Let the curve be given by $x=x(t)$, $\:y=y(t)$. Then the surface area obtained when we rotate the chunk of the curve from $t=a$ to $t=b$ around the $x$-axis is $\int_{t=a}^b 2\pi y\sqrt{\left(\frac{dx}{dt}\right)^2 +\left(\frac{dy}{dt}\right)^2}\,dt.$ For rotation about the $y$-axis, we have a very similar expression for surface area: $\int_{t=a}^b 2\pi x\sqrt{\left(\frac{dx}{dt}\right)^2 +\left(\frac{dy}{dt}\right)^2}\,dt.$
In our case, we have $y=\sqrt[3]{x}+2$. Let's choose a nice parametrization, something that will simplify the calculations. A sensible choice is $x=t^3$, in which case $y=t+2$. Since $x$ goes from $1$ to $8$, $t$ will go from $1$ to $2$.

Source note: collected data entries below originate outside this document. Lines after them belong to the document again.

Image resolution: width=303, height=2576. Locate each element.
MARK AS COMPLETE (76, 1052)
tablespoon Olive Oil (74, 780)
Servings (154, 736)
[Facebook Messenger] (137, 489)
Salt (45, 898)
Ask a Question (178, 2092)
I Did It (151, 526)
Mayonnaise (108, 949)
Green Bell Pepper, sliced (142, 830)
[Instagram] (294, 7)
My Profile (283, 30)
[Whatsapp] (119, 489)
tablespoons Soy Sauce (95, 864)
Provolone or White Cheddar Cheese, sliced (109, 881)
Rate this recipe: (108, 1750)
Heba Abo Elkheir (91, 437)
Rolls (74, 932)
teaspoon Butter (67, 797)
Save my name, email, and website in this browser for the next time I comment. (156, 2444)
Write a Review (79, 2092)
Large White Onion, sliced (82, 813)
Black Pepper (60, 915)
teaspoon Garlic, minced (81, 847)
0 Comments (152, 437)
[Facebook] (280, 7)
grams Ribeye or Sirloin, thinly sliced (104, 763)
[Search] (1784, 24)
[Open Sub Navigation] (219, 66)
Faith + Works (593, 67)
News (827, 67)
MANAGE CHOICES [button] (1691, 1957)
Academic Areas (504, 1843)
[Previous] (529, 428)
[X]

Calculate. We have $\frac{dx}{dt}=3t^2$ and $\frac{dy}{dt}=1$. For rotation about the $y$-axis, we get surface area $\int_1^2 2\pi t^3\sqrt{1+9t^4}\,dt.$ This integral can be calculated by a simple substitution. But this was not your problem.
For rotation about the $x$-axis, we get surface area $\int_1^2 2\pi (t+2)\sqrt{1+9t^4}\,dt.$ This is a nightmarish integral. The hardest part, actually the marginally easier $\int\sqrt{1+x^4}\,dx$, has been discussed on this site. It may not be worth looking up.
Whoever was writing out solutions for your book got lucky. If (s)he had not made a mistake, (s)he would have had an awful integral to evaluate. (It would start out looking even worse without the parametric approach.)